A key step in this direction would be to anchor gender equality more prominently within the Federal Ministry for Economic Cooperation and Development (BMZ) in the course of its “2030 reform process”. Currently, gender equality is neither a “core area” nor an “initiative area” of its own within BMZ’s working structure, which runs counter to the issue’s importance. With the restructuring in the course of the BMZ 2030 process, the topic of gender equality was merged with those of human rights and inclusion into a so-called “quality criteria,” aiming to mainstream these topics into BMZ’s working areas. But this merging risks decreasing focus on gender equality.

Moreover, the development of a new Gender Action Plan (GAP III) should be given a high priority. Since 2014, Germany’s engagement in the field of gender equality has been guided by a cross-sectoral strategy, while specifics and strategies for implementation were set out in a Gender Action Plan. The last Gender Action Plan (GAP II) was effective from 2016 to 2020, but has not been renewed since. A new GAP should continue the three-pronged approach of the GAP II—including gender mainstreaming, women’s and girls’ empowerment, and political participation—while setting even more ambitious goals and, unlike before, be equipped with sufficient financial resources.

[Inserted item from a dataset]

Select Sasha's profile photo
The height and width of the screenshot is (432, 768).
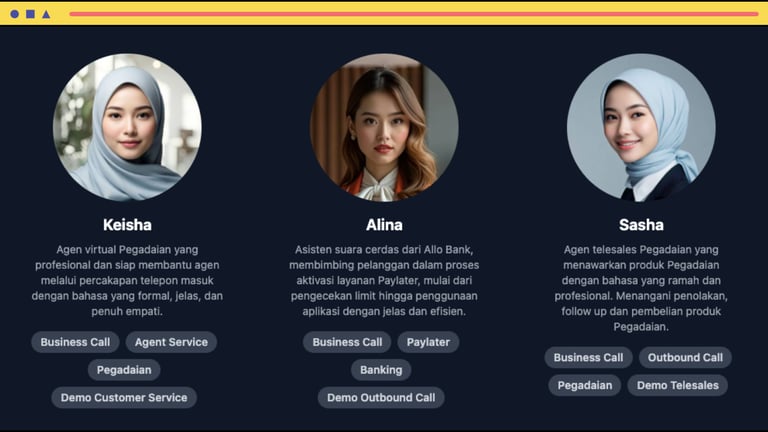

Overall, Germany should significantly increase funding for gender equality. Germany should follow the lead of the European Union’s GAP III by ensuring that 85 percent of all new actions in German bilateral development cooperation will contribute to gender equality and women’s empowerment by 2025 and adapt its ODA funding accordingly. Moreover, Germany should work to allocate at least 8.5 percent of its ODA funding to projects that have gender equality as their principal objective as soon as possible. In the mid-term, leaders should set the goal at 20 percent of ODA funds.

Besides a strong financial commitment, the new government must improve gender analysis, impact orientation, and monitoring of gender transformative goals to ensure that Germany moves past targets oriented around financial flows to those focused on results. The monitoring framework of GAP III should include input-oriented indicators, such as those that track progress against gender-specific financing targets (an indicator that tracks the percentage of ODA targeting women’s rights organizations) and indicators around government workforce diversity. It is also pivotal to complement input-oriented indicators with those focused on outcomes. Canada’s Feminist International Assistance Policy and the indicators used to track its progress can be looked to as a model.

Finally, Germany has a near-term opportunity to exert multilateral leadership on issues of global gender equality. As G7 chair in 2022, the incoming German government has a chance to set the tone for a wider community of donor countries. Therefore, Germany should place gender equality visibly on the G7 agenda and position itself as a capable and reliable partner to further strengthen achievements in the field of women’s rights, gender equality and SRHR at international and EU level.